What about Dalio’s concerns about automation? To keep up with international competition, improve efficiency, and mitigate the cost of worker demands and employment regulations, manufacturers turned increasingly to automation. The rise of automation yielded an increase in American productivity, while the number of manufacturing jobs was reduced.
As a result, workers migrated to service positions. Leaving dirty, loud factories and coal mines behind, workers moved to clean, comfortable, air-conditioned offices to work in professional services or new industries like information technology, e-commerce, and software. Unless you really hate working in an office, this is no reason to sound an alarm.
Beyond lamenting automation and global trade, Dalio points to declines in culture and parenting, as well as several governmental failings such as underperforming public schools, excessive public debt, inadequate infrastructure, and fiscal and monetary policy.
I share Dalio’s concerns about American social decline. We are confronted by real social problems, including the decline of the family and private institutions, a growing sense of alienation, the opioid crisis, and too little “Netflix and chill” that writers W. Brad Wilcox and Lyman Stone recently dubbed the “Happiness Recession.” These are real problems—but this ain’t capitalism.

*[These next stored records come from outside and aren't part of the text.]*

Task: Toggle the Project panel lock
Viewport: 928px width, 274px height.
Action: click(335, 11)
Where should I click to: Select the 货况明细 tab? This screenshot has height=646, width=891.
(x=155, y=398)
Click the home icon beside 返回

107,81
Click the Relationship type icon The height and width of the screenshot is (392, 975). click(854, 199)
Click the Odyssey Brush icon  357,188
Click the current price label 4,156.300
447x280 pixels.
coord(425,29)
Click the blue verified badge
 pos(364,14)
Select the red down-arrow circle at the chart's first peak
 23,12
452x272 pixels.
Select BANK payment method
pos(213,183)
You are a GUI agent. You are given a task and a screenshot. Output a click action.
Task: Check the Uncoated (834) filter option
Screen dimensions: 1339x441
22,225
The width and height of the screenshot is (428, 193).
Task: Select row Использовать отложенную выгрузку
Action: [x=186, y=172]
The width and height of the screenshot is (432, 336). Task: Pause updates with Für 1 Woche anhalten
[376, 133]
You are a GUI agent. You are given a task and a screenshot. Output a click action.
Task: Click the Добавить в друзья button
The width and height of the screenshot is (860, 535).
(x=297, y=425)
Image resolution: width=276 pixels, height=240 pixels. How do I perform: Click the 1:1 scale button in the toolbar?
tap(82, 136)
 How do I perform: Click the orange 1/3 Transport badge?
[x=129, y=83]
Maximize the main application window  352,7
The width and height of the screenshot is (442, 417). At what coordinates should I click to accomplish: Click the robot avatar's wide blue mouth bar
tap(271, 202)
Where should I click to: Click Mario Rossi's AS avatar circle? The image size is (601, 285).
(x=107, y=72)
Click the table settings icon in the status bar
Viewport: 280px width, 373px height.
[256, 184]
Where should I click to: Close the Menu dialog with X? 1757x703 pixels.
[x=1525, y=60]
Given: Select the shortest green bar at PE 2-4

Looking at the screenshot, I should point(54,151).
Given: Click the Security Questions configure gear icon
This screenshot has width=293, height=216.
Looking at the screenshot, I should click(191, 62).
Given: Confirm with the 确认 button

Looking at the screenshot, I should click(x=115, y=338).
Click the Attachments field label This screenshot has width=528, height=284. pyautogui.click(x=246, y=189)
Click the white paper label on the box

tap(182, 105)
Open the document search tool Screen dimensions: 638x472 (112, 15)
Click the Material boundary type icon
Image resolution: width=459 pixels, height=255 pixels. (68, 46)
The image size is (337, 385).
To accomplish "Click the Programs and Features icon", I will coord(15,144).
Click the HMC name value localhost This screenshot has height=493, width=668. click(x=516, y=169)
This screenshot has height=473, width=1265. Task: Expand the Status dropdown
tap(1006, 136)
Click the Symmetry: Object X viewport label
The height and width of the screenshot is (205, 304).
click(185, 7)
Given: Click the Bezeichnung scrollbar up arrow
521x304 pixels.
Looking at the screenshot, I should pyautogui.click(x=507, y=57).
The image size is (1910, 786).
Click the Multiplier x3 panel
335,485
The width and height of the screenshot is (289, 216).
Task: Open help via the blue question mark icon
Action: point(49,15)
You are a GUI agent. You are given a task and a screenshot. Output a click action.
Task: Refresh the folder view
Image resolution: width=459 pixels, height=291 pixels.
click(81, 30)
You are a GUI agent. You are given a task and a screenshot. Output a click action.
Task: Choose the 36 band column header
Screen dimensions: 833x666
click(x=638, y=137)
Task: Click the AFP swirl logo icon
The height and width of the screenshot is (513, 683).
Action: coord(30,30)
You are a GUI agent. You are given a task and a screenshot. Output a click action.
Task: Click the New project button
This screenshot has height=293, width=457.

Despite sounding the alarm of economic apocalypse, Dalio’s policy prescriptions are pretty standard fare. He calls for centralized power, what he calls “leadership from the top.” In addition, he calls for raising taxes, redistributing income and wealth, and “public-private partnerships” (mainly in traditionally public areas such as public education and infrastructure). Despite a hysterical call to reform capitalism or face our doom, these policy prescriptions aren’t particularly innovative. More to the point, these policies wouldn’t reform capitalism itself.
Alarmist hype isn’t conducive to thoughtful deliberation about America’s real problems. Capitalism is boring. But capitalism has brought prosperity to this country and lifted people out of extreme poverty around the globe.
Calm down, Ray. Overwrought rhetoric that undermines trust in free enterprise is a threat to our prosperity.
Doug McCullough is Director of Lone Star Policy Institute.